ResponderEliminarAbsolutely not true. If your article is good, it gets published in a good journal. If it's not, it gets published in a third tier journal or in Especulo.
I disagree re "Last Picture Show"—it's more like "Manhattan" than anything from the 40s or 50s (e.g., "The Big Heat"). Look at the contrast. The costumes. Worlds apart. In the case of the production design, I just don't imagine how anyone can be expected to replicate a professional art director working at the top of his field when his field was the most luxe field in the world and pretty much everyone could recognize the signifiers (compare the wardrobe of the American and European executives in "The Barefoot Contessa"). Period pieces lose that vitality.
ResponderEliminarit's also worth noting that the contrast of film on era movie screens is (to my eyes) simply not replicable on tape or disc. This is readily apparent if you see a really well-preserved print projected with very good equipment. Of course this is also true of Kodachrome, the poor conservation properties of which make it even rarer to experience its full effect.
Everything I respond to aesthetically in a film is "aesthetics," so I don't see why my view is particularly narrow. I might not have mentioned everything I respond to. There is an aesthetics of plot and character development too, apart from the look and feel of the film.
ResponderEliminarI do like "The Last Picture Show." As with Manhattan, the use of Black and White is effective there.
Film studies in my field is at a very high level. I don't necessarily think it would be easy to break into.
Re: contemporary black and white films.

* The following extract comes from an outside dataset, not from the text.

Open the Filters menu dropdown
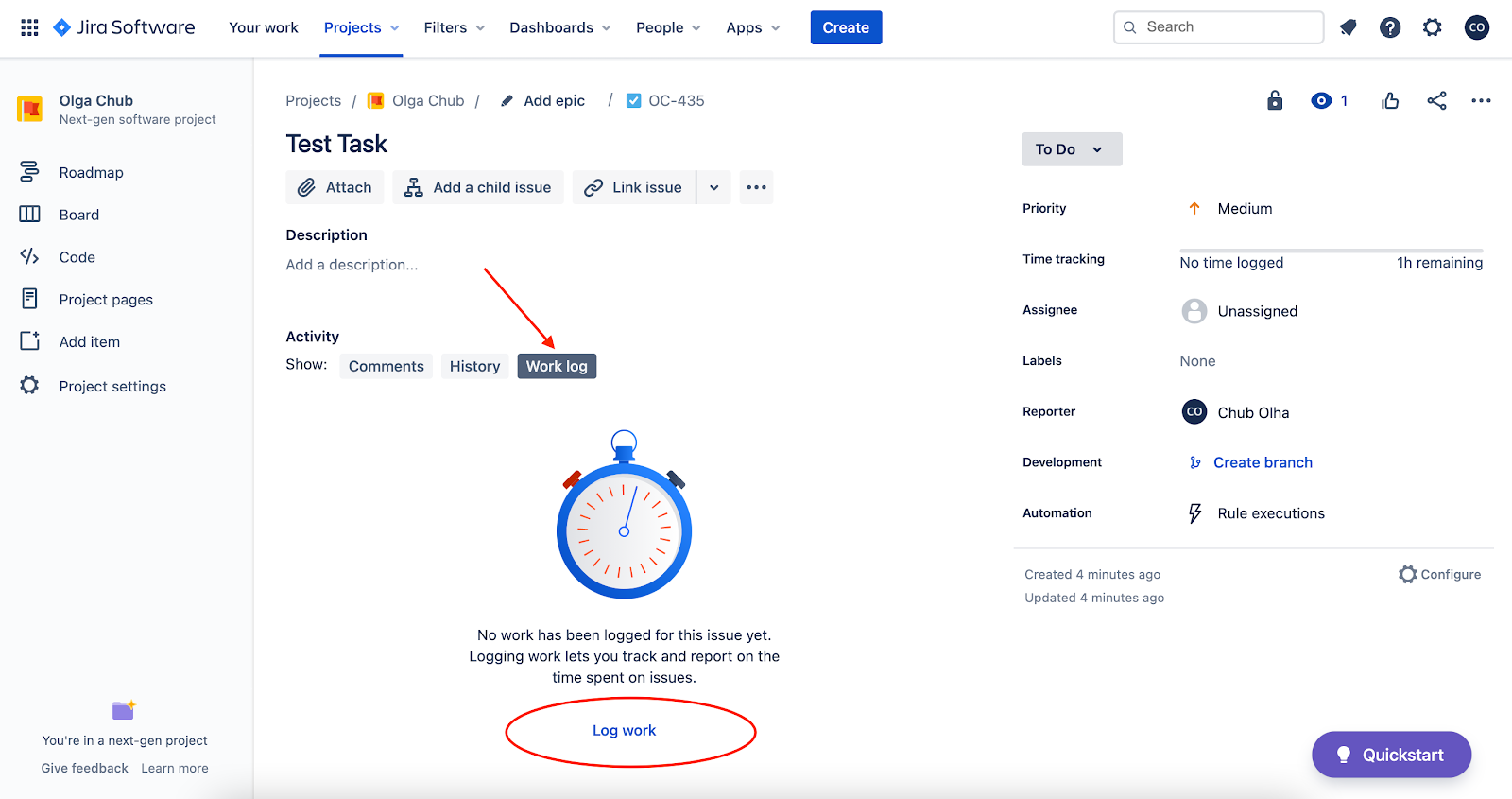Viewport: 1512px width, 799px height. (x=454, y=27)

I can like the use of this effect in a 21st century film (or late 20th century) without in any way thinking it comparable to a film from the 30s or 40s.

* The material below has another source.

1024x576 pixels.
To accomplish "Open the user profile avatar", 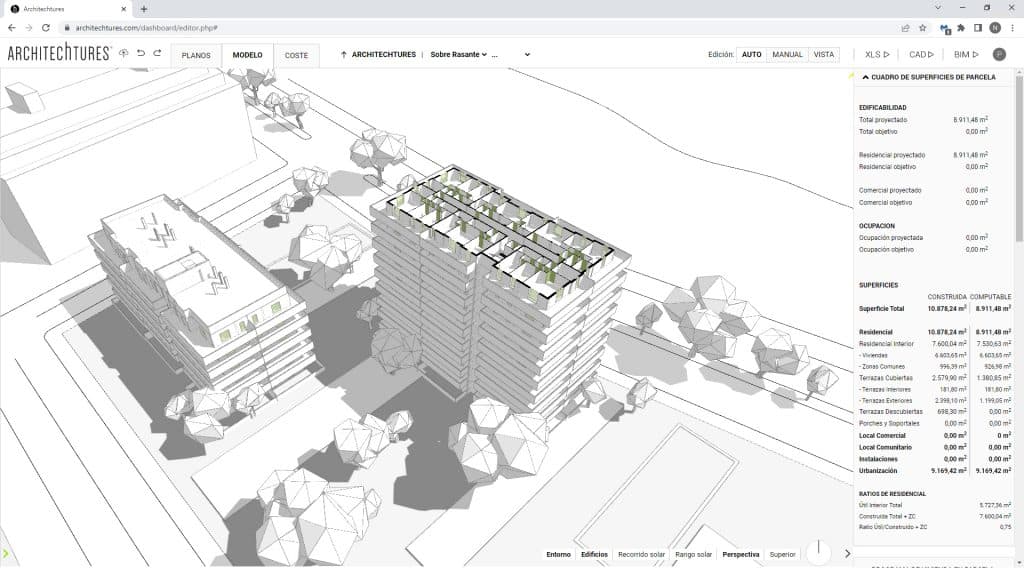I will coord(998,55).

ResponderEliminarOn reflection, "The Last Picture Show" does make better sense in the case for the prosecution. The closeups of Cybill Shepherd are direct imitations of swoony '30s lighting, but not the rest.

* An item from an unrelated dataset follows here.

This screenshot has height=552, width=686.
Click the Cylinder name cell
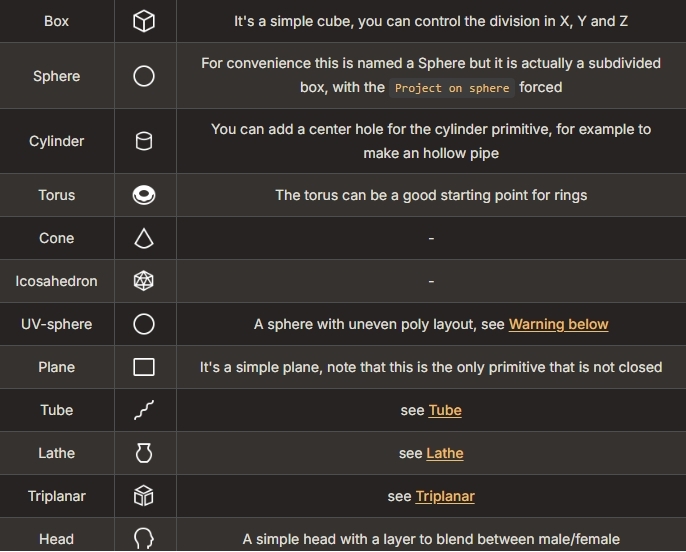(57, 141)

ResponderEliminarI may have misinterpreted what you meant by "aesthetics", Jonathan. But emphasizing the term without clarification produces an effect rather like John Lennon's self-deprecating joke about his guitar skills -- that he had trouble with the "fingering". As if there were some other aspect!
I like zbs's use of the word "luxe", which does more I think to highlight what you're talking about. Rather like the faces of the beautiful actors, it's an aspect of the films which the makers sought consistently to distill and heighten, an axis of quality. I enjoy it to an extent, but I'm also fond of other varieties of B&W: Soy Cuba, for example, a different order of spectacle.
That's a great quote from Lennon. I'm going to have to remember that. So aesthetics is everything, and so I can give grudging approval to film that is well-done according to some aesthetics that is not my own, like "Human Resources."
ResponderEliminarThe characters in "The Last Picture Show" are seeing movies in color, in their own fictional world, where the movie house looms large. But we see them in black and white. The movie is set in, what, 1964? "Manhattan" is set in the same period when it actually appears. It doesn't evoke a past period except in its use of 20s jazz in the soundtrack.
I actually think I would be a good film writer because I am responsive to so many aspects of the art form. I just don't want to ruin it for myself by making it a professional obligation.
"Soy Cuba" is amazing, I'm not sure anyone is as good as Kalatozov at camera control. I've never seen a good original print (if any exist); the film stock was highly atypical for even Soviet films of the time, combining IIRC high-speed and infrared film in various different sequences and different development processes. Gives it a wide range of responsiveness in terms of contrast. As you suggest Vince, DPs in Hollywood were much more interested in nailing one particular visual quality by very high degree of consistency throughout a film. Of course sometimes they were very different effects, e.g. "High Noon" versus "Big Heat," but in both cases it was one particular ideal pushed all the way, rather than in the case of "Soy Cuba," an expressionistic wildness. Then again it was made in the 60s.